Most people wouldn’t think of this next tip. When we start the journey to finally getting a handle on our health and fitness, we focus on ourself. Which is the whole point after all. But one of the best ways to improve success and the sustainability of these habits is to find leadership and/or mentor others.

  1. Find Leadership – This can take many forms. One of the best ways is to hire a professional to guide you through every step of the way. If you are not ready to get professional help, you can ask someone you know. You would be surprised how your fit co-worker/relative/friend would be more than happy to help you out. By doing this you will not only accelerate your learning curve, but will have an objective feedback system for all of the things that you might have overlooked yourself.
  2. Mentor Others – This is one of the best ways to not only soak up and retain information you’ve learned, but it will surprisingly enough, hold you accountable. When you have someone else who is looking up to you to guide them through their own journey, you now have a reputation to uphold. You are more likely to make better food choices, work out more often and practice what you preach when you know others are looking at you as an example.

Just be careful when taking someone under your wing. Make sure that the person genuinely wants the help. Health and fitness is a touchy subject for most people. To take initiative and tell someone who isn’t ready to make changes that you are going to help lead them on their journey, can come off the wrong way.


One of the best commitments we can make is a commitment to ourselves. Unfortunately more often than not when we make a commitment to ourselves, life gets in the way. We put our work, family, children, etc. before us.

Taking care of the other things in life can seem more important. And these things may be more important to you. But to best be able to address the other areas of your life, you first have to take care of yourself. It helps to look at prioritizing your health and fitness like the airplane emergency scenario.

Before you can help someone else, you have to put your own oxygen mask on first. When you take care of your own health and fitness first, you will notice that you have more time, energy, passion and joy in helping out in the other areas of your life.


To do this you have to make a FIRM commitment. New year’s resolutions rarely work for a reason. We often give ourselves an out.

If you want to turn taking care of your health and fitness after 50 into a lifestyle, the commitment will have to be firm enough and long enough to make habits stick. Otherwise you might likely find yourself repeating the same cycle of frustration and disappointment.

Change doesn’t happen over night. And the further away you are from your goals, the longer it will take for you to safely and sustainably reach them.

Make a longer timeline than you normally would. Make your commitment a firm one.

Trainer’s note: The programs we offer come in 6 and 12 month options. We often recommend 12 months because we know how long it takes to truly make the changes that our clients want to not only happen, but to have stick in the long run (and in most cases, it takes even longer than this).

Tips for making better commitments

  • Join a fitness class, join a team sport that you’ve always wanted to try, try something where others are involved.
  • Look for commitments that will require you to show up regularly and for 6-12 months to start.
  • Avoid drop-ins if you know you need more accountability.

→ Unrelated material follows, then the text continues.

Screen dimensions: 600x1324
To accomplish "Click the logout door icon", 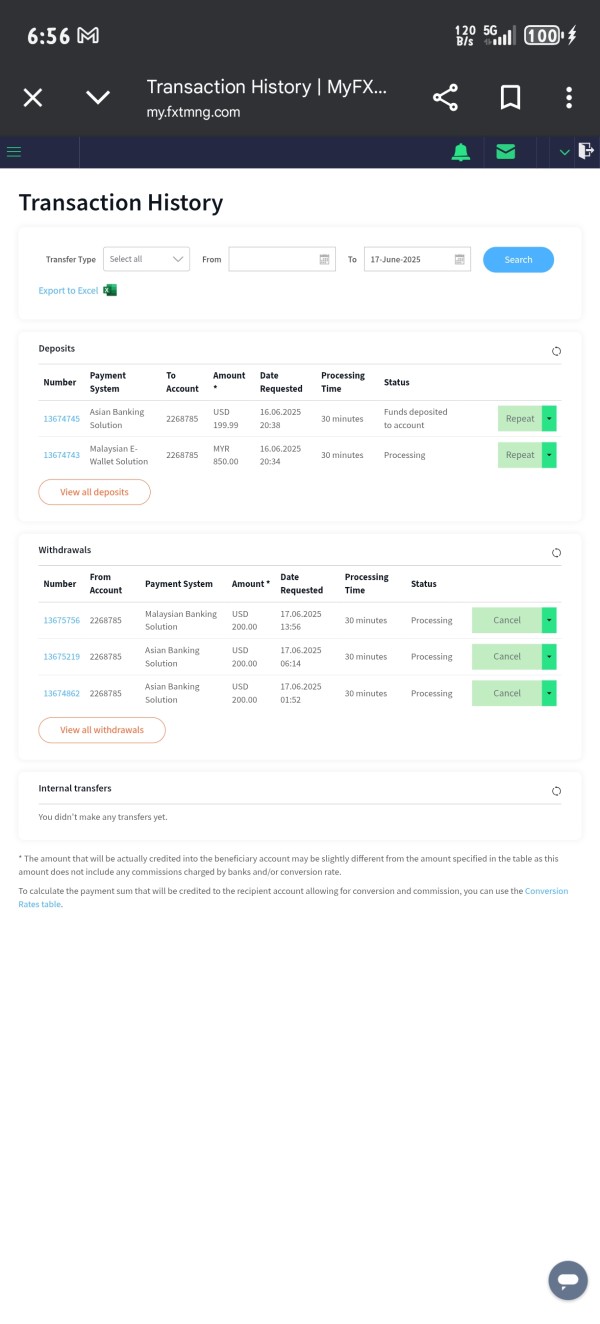I will pyautogui.click(x=586, y=151).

Drop-ins will give you too much room to “drop-out” when life gets in the way.
  • Convincing ourselves that signing up for a gym membership or buying a treadmill will work is often a mistake that we can avoid. Be honest with yourself. Knowing what will hold you accountable is a huge step in the right direction.

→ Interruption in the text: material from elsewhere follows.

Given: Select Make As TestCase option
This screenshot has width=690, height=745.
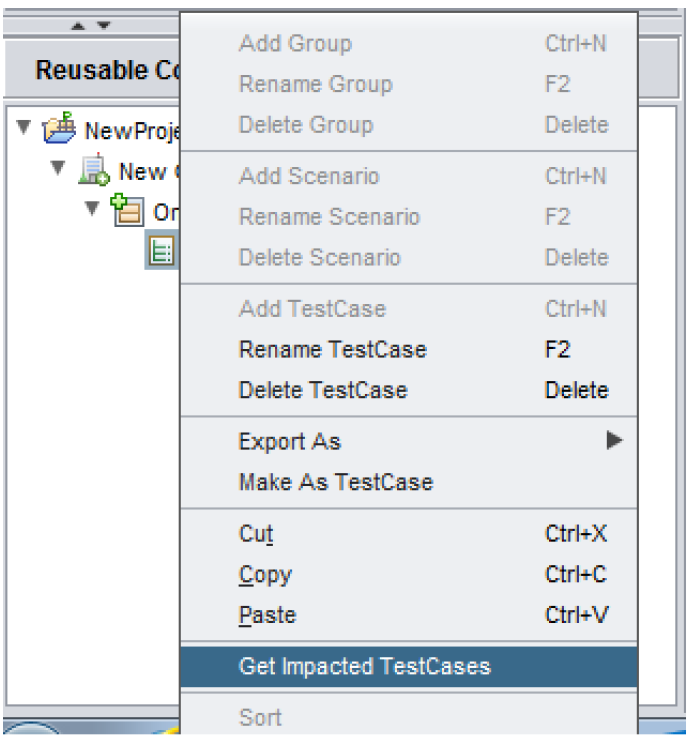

Making a lifetime commitment to your health and fitness might seem like a lot to take on. But it’s not as tough as you might think. By looking at the big picture and making small changes to your lifestyle over time you can really start to make some profound change.

The tips above aren’t anything shiny or new. There is no real secret to them either. They are simply examples of what people who are successful in health and fitness do.